Directly plating human ESCs onto tissue-culture-treated plastic plates has uncovered osteogenic and adipogenic potentials for these cells, so Nakagawa et al. investigated the chondrogenic potential of human ESCs derived by direct plating followed by three-dimensional pellet cultures. Importantly, this method avoids the formation of embryoid bodies, which often results in heterogeneous chondrogenic differentiation. The pellets, generated by centrifuging the cells at 200 g for 5 min, were cultured in chondrogenic medium alone, or chondrogenic medium containing TGF-β1, or BMP7, or TGF-β1 plus BMP7. Addition of TGF-β1 plus BMP7 to the chondrogenic medium resulted in the largest increase in size and weight of the pellets after 14 days of in vitro chondrogenesis, which the researchers attributed to an increase in the biosynthesis of sulfated glycosaminoglycan (sGAG) accompanied by the accumulation of water: treatment with chondrogenic medium and TGF-β1 plus BMP7, or chondrogenic medium plus BMP7 resulted in a larger increase in the content of sGAG in the pellets than treatment with chondrogenic medium alone or with the addition of only TGF-β1.
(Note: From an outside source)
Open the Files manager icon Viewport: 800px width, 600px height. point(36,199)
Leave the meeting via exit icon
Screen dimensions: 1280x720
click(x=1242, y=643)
In pellets cultured in chondrogenic medium plus BMP7, only the periphery showed well-differentiated chondrocytes and stained strongly for GAG and type II collagen; strong staining for GAG and abundant differentiated mature chondrocytes were seen in pellets cultured in chondrogenic medium plus BMP7 and TGF-β1. When they analyzed the expression levels of aggrecan and type II collagen II, the researchers noted that BMP7 strongly induced these cartilage-specific genes.
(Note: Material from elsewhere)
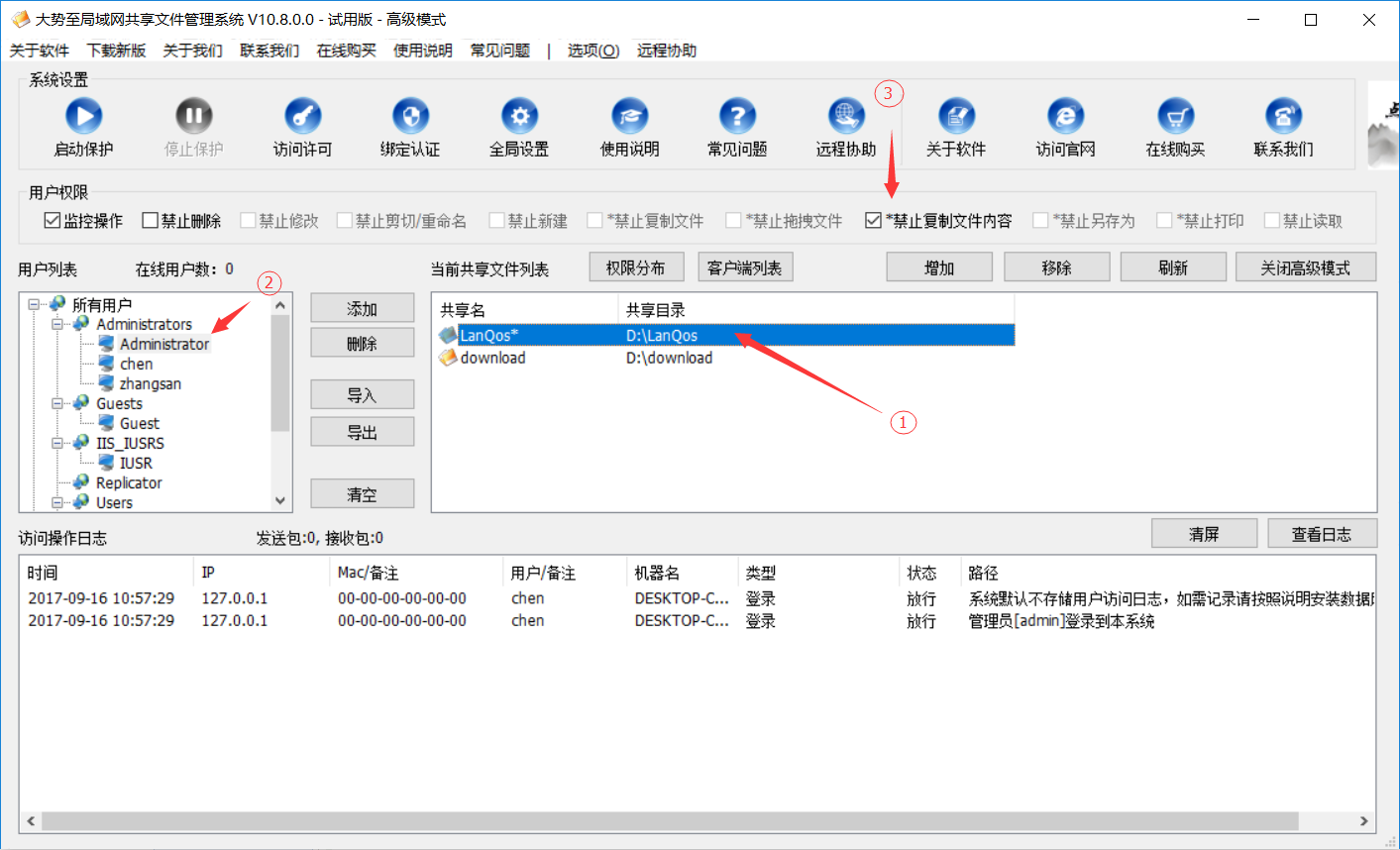Open the 选项(O) menu

[x=592, y=51]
Although Nakagawa et al. have successfully induced chondrogenesis in human ESCs using a reproducible method, superficial zone protein (also known as lubricin) could not be detected in the pellet cultures, implying that chondrocytes specific to the superficial zone of articular cartridge were absent. The researchers are, however, hopeful that optimization of the conditions for in vitro chondrogenesis might permit the expression of the articular cartilage phenotype.